O Papa pediu que a política e a economia se coloquem “decididamente ao serviço da vida, especialmente da vida humana”, gerando um modelo de solidariedade internacional, que “reconheça e respeite a interdependência entre as nações”.

(o texto do Papa está transcrito em espanhol na página do Vaticano; a seguir, o vídeo com o discurso do Papa, em italiano:)

 

Quem ganha com a vacina? E que fazem os bancos com o nosso dinheiro?

Sexta-feira, no segundo dia de trabalhos, já Muhammad Yunus, Prémio Nobel da Paz, criticara vivamente o actual sistema económico, baseado na procura do lucro. E perguntou mesmo qual será o objectivo dos laboratórios que estão a pesquisar vacinas para a covid: estão mais preocupadas com os ganhos ou a saúde pública? E os governos dos países mais ricos, disse, não fogem à crítica: estão a comprar mais vacinas do que as que necessitam, impossibilitando que os mais pobres tenham também acesso a elas.

O criador do microcrédito lembrou também a responsabilidade de cada pessoa na forma como o sistema financeiro aplica o dinheiro, perguntando aos bancos que recebem as nossas poupanças onde é que aplicam o dinheiro e exigindo investimentos responsáveis – que não incluam indústrias de armamento, baseadas em combustíveis fósseis ou trabalho sem direitos, por exemplo. (Nesta ligação, o vídeo com toda a sessão do segundo dia; a intervenção de Yunus encontra-se a partir da 1h03’40”.)

O economista referiu também o papel do microcrédito: “Se os bancos emprestam aos ricos, nós emprestamos aos pobres; se vão às cidades, nós vamos às aldeias; se vão aos homens, nós vamos às mulheres”. Uma atitude que, como recordava o padre jesuíta Afonso Espregueira no Ponto SJ, já os franciscanos desenvolveram no século XV, ao criar os Montes Pios, mutualidades da época, para quem não tinha acesso a crédito comum.

▶ Listagem de dados:
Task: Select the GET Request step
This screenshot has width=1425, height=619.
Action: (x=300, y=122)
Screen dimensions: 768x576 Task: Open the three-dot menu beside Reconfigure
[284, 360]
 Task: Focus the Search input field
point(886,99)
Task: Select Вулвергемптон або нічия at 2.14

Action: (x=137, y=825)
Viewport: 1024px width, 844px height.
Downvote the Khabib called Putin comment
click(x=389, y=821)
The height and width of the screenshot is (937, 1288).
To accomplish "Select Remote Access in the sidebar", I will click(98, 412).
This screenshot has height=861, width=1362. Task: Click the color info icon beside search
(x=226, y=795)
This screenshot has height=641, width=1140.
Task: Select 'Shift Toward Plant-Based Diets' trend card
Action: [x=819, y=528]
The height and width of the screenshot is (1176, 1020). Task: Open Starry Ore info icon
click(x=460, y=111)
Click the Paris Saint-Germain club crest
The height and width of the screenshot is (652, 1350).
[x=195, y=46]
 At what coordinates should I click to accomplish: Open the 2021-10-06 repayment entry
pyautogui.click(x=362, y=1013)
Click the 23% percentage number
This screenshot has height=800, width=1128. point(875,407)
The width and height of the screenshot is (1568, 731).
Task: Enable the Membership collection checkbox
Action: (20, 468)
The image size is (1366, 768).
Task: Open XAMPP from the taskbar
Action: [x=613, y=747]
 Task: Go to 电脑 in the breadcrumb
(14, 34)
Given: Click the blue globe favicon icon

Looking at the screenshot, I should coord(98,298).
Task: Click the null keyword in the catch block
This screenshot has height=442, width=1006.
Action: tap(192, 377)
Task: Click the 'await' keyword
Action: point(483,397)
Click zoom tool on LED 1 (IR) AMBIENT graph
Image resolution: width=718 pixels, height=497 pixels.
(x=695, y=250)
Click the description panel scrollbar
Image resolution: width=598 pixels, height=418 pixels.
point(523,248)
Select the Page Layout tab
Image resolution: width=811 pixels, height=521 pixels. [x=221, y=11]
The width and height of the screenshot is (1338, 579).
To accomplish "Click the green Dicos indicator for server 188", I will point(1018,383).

▶ Usar a informação:
a – Cite, por favor, do excerto sobre economia o trecho que vai de "O Papa pediu" até "o nosso dinheiro?".
b – Segundo o excerto sobre economia, quem criou os Montes Pios no século XV?
c – Dê seguimento ao excerto sobre economia a partir da última frase apresentada.

▶ Resultados do exercício:
a –
O Papa pediu que a política e a economia se coloquem “decididamente ao serviço da vida, especialmente da vida humana”, gerando um modelo de solidariedade internacional, que “reconheça e respeite a interdependência entre as nações”.

(o texto do Papa está transcrito em espanhol na página do Vaticano; a seguir, o vídeo com o discurso do Papa, em italiano:)

 

Quem ganha com a vacina? E que fazem os bancos com o nosso dinheiro?

b – Os franciscanos.

c –
 

Filosofia económica actual: “O resto do mundo pode cair”, critica John Perkins

Grafite numa rua de Valência (Espanha) alusivo aos pobres. Foto Joanbanjo/Wikimedia Commons

 

Já na sessão de sábado, Kate Raworth, economista da Universidade de Oxford, referiu que as sucessivas crises que o mundo tem vivido são resultado de crises humanas “das finanças, da exploração dos recursos e da expansão da humanidade” até à criação de “um vírus que causou uma pandemia global”.

“É importante garantir a prioridades das pessoas, mas dentro dos limites planetários. O desafio é que estamos muito distantes do equilíbrio”, apontou.

Partindo dos exemplos do Ruanda, Brasil e EUA afirmou: “Os países não vivem realidade separadas, mas interligadas entre si. A história mostra que os países exploradores poluíram e exploraram outros países e os excluiriam de atingir o bem-estar, com dívidas e regras comerciais que extrapolaram esses recursos, com o impacto das alterações climáticas. São os países de baixa renda que pagam isso.” (Nesta ligação, o vídeo com os trabalhos do terceiro dia.)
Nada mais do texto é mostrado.